While acknowledgements typically have a lighter tone than the rest of the dissertation, it doesn’t make writing them something you finish within 20 minutes.
So when you are planning to write your chapters, you need to understand that compiling everything into the entire dissertation might take some additional time. You’ll need to add not only your acknowledgements, but also your CV and make sure everything is in the same layout.
Sometimes I open an old dissertation from my research group, and I can really feel the despair of the final weeks of writing and getting everything finished speak through in the acknowledgements. While I can totally relate to those feelings, I don’t think it is necessary to show these in your dissertation. The feelings will pass once you defend, but those words will remain there.

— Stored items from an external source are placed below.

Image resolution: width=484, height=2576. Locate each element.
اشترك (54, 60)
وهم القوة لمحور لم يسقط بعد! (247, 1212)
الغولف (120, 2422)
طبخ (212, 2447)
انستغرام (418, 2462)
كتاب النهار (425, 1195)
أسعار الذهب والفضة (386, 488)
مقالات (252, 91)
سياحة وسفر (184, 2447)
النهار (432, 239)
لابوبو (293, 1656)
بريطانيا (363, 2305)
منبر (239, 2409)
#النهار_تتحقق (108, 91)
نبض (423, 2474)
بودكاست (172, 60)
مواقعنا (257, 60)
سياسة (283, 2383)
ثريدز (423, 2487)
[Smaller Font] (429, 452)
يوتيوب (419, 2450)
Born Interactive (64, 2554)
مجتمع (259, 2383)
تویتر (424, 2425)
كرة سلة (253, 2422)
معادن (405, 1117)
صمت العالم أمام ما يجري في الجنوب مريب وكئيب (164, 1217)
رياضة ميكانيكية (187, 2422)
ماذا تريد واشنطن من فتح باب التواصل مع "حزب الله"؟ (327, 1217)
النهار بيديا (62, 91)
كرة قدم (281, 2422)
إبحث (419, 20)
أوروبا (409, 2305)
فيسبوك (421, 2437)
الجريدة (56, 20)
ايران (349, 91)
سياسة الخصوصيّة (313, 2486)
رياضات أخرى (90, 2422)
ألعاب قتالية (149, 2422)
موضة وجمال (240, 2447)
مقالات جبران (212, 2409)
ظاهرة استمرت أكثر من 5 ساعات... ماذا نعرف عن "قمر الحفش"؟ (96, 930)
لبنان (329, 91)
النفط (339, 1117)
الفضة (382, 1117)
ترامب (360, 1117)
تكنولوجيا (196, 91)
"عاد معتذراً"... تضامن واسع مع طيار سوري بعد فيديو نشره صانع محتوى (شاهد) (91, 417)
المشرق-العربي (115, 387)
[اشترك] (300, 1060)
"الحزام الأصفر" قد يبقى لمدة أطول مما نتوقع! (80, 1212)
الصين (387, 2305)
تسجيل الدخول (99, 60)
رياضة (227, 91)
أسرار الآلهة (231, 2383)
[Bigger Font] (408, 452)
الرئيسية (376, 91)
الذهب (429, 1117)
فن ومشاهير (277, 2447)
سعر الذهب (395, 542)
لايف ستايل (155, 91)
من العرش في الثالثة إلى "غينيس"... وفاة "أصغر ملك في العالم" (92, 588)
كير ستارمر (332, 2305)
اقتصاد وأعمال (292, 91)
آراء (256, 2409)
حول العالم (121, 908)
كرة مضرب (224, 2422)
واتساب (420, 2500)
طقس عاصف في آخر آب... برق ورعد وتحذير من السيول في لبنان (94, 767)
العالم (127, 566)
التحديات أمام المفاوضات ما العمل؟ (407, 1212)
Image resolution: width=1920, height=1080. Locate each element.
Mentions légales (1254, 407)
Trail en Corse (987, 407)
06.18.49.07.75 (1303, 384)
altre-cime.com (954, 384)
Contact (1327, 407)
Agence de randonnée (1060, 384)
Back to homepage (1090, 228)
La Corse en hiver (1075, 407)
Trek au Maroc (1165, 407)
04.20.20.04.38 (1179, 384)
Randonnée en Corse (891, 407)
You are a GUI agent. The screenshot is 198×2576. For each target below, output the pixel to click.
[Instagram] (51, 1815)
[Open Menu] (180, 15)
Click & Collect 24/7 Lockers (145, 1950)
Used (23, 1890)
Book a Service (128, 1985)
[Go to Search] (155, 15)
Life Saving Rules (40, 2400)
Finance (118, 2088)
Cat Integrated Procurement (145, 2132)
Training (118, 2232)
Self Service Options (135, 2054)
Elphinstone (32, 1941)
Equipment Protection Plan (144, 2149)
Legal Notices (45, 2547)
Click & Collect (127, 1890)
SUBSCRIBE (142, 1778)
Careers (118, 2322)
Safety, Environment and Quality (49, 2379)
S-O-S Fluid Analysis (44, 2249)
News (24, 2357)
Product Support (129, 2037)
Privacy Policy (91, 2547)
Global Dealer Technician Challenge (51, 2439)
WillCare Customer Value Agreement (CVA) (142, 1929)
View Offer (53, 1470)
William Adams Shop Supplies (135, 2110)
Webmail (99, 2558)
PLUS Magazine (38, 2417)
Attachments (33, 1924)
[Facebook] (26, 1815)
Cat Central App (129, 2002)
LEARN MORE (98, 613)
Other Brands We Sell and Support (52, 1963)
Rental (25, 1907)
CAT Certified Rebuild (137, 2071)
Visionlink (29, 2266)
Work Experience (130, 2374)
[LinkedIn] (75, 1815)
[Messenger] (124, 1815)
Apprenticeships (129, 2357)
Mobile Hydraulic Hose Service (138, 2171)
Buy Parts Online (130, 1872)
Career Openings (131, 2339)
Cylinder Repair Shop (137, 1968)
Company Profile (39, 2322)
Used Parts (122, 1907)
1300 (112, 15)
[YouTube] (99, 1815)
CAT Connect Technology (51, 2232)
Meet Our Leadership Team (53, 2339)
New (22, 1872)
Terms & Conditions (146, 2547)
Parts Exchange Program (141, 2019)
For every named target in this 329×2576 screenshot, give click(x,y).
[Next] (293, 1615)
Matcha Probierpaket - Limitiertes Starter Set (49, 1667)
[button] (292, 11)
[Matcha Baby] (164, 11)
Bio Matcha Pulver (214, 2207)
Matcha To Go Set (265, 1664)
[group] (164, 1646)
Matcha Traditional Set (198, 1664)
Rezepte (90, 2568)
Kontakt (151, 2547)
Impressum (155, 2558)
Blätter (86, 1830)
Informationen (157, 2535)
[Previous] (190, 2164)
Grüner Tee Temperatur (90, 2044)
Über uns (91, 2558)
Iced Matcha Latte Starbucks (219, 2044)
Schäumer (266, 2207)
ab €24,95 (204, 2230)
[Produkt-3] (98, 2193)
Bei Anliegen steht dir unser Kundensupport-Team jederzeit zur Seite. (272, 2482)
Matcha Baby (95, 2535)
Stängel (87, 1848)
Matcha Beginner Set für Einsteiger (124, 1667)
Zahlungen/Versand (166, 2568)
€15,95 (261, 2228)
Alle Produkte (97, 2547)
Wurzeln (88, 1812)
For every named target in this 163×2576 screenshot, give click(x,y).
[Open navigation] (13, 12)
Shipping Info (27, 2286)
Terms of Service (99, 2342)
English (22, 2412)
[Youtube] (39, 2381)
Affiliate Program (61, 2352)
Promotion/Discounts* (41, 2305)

My colleagues told me to write my acknowledgements early on, and I followed that advice. I wrote my acknowledgements in November, as I was preparing my first draft. And I’m very glad I did so before getting sucked into the frustrations and anger/sadness that can arise at later stages in the writing/editing process.
I’ve restated a few sentences, and I’ve added some people that I forgot to name, but the core of the text hasn’t been altered since November.
Therefore, if you are writing your chapters, don’t forget to write your acknowledgements!